SC: There is no automatic application of MFN clause for lower withholding tax in India
Mumbai, Oct 19, 2023
In a big win for the revenue authorities, the Supreme Court of India (SC) has held that the provisions of the ‘Most Favoured Nation’ (MFN) clause in a tax treaty are not triggered automatically and a separate notification is required. The SC’s order is likely to result in re-opening of several high-value cases, and government officials estimate that the tax demands that follow could run into several thousand crores.
The SC was hearing a batch of appeals arising from decisions of the Delhi high court involving interpretation of the MFN clause contained in various Indian treaties with countries that are members of the Organisation for Economic Cooperation and Development (Oecd).
The fallout of the order will be widespread. For example, the Netherlands is a popular jurisdiction in tax structuring. Netherland entities that had relied on the MFN clause, resulting in lower withholding of tax in India against their dividend income, will be adversely impacted, as will the Indian subsidiaries that paid the dividend at a lower rate. Tax demands that will now be raised will also include interest and penalties.
Tax treaties and protocols entered into by India, with several Oecd-member countries such as Netherlands, France, Switzerland, Spain, Hungary, to name a few, contain a MFN clause. This clause provides for a lower rate of withholding tax on dividend, interest, royalties or fees for technical services (FTS), if a lower rate is prescribed in a tax treaty that India enters into subsequently with another Oecd-member country. Similarly, the benefit of a narrow definition of royalty or FTS, in a subsequent tax treaty, can be adopted.
Abhishek Goenka, partner, Aeka Advisors, said, “The apex court’s order turns on its head the widely accepted view that any subsequent tax treaty signed with an Oecd-member country, irrespective of when that country became a member, will automatically be read into all existing treaties with Oecd-members. Going forward, the benefit of the MFN clause can be involved only after the Government of India issues a notification and makes the relevant modification in the relevant (earlier) tax treaty.”

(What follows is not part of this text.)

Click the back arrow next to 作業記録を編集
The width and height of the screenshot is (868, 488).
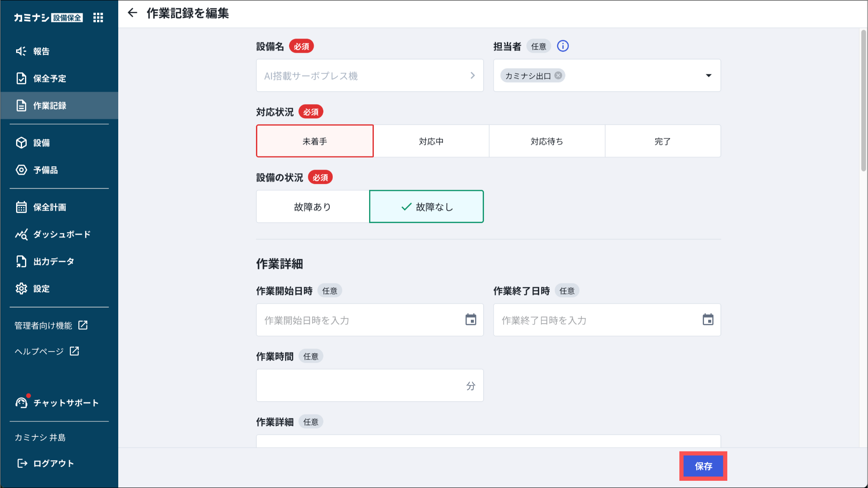pos(133,13)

The SC set aside the Delhi high court’s order issued on April 22, 2021, in the case of Concentrix Services Netherlands BV and others. Under the India-Netherlands tax treaty, the withholding rate in India for dividend income was 10%. The Delhi high court had held that as India had agreed on a 5% withholding tax rate in its subsequent tax treaties (with Slovenia, Lithuania, and Colombia), thus the lower rate of 5% should equally apply to the India-Netherlands Tax Treaty. This order was followed by the high court taking a similar view in case of Nestle. Similarly, in the case of Steria India, the high court had upheld that the more restrictive definition of ‘Fees for Technical Services’ in the India-UK tax treaty must also apply to the India-France Treaty.

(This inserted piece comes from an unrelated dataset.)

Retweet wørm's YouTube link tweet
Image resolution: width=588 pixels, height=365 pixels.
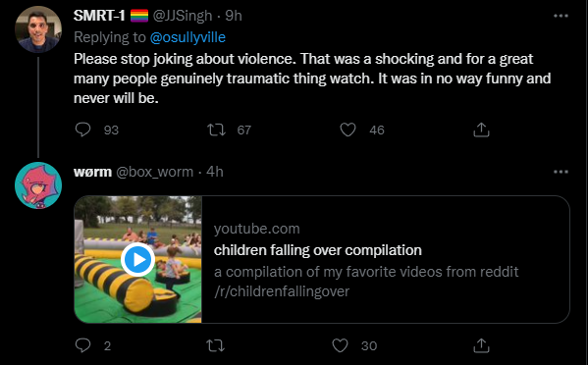pyautogui.click(x=216, y=345)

The crux of the high court’s order was that the MFN clause is an integral part of the tax treaty and is triggered automatically, without the need for a separate notification. However, in their order issued on Thursday, the SC bench composed of Justice S Ravindra Bhat and Justice Dipankar Datta said, “A notification under Section 90(1) of the Income-tax (I-T) Act, is necessary and a mandatory condition for a court, authority, or tribunal to give effect to a tax treaty, or any protocol changing its terms or conditions, which has the effect of altering the existing provisions of law.”
Girish Vanvari, founder, Transaction Square, said, “The Central Board of Direct Taxes had issued a circular stating that without a notification, the MFN clause cannot be automatically incorporated. Courts had ruled against such a requirement. The SC has now held that invocation of MFN clauses in India’s treaties with Netherlands, France and Switzerland will require a specific notification. This will have very wide ramifications for MNCs, from all countries with whom India has a MFN clause and who have taken the benefit of this clause for their dividend, interest, royalty and FTS income.”
Goenka illustrates: The tax treaty between India and Canada provides a restrictive scope for taxing payments in the nature of FTS. An entity covered by the India-France treaty could invoke this restricted definition whereby there would be no obligation on the Indian payer to withhold tax in India. Going forward, this position will no longer be tenable, until the notification is issued.
The second issue dealt with by the Supreme Court was whether Slovenia, Lithuania and Colombia, needed to be members of the Oecd at the time of signing of their tax treaty with India, for the MFN clause to apply. These countries had became members of the Oecd after India signed treaties with them. For eg: the tax treaty between India and Solvenia was executed in February 2005 and this country became an Oecd member in July 2010. In this context, the SC bench observed that these countries needed to be Oecd members at the time the tax treaty with India was signed.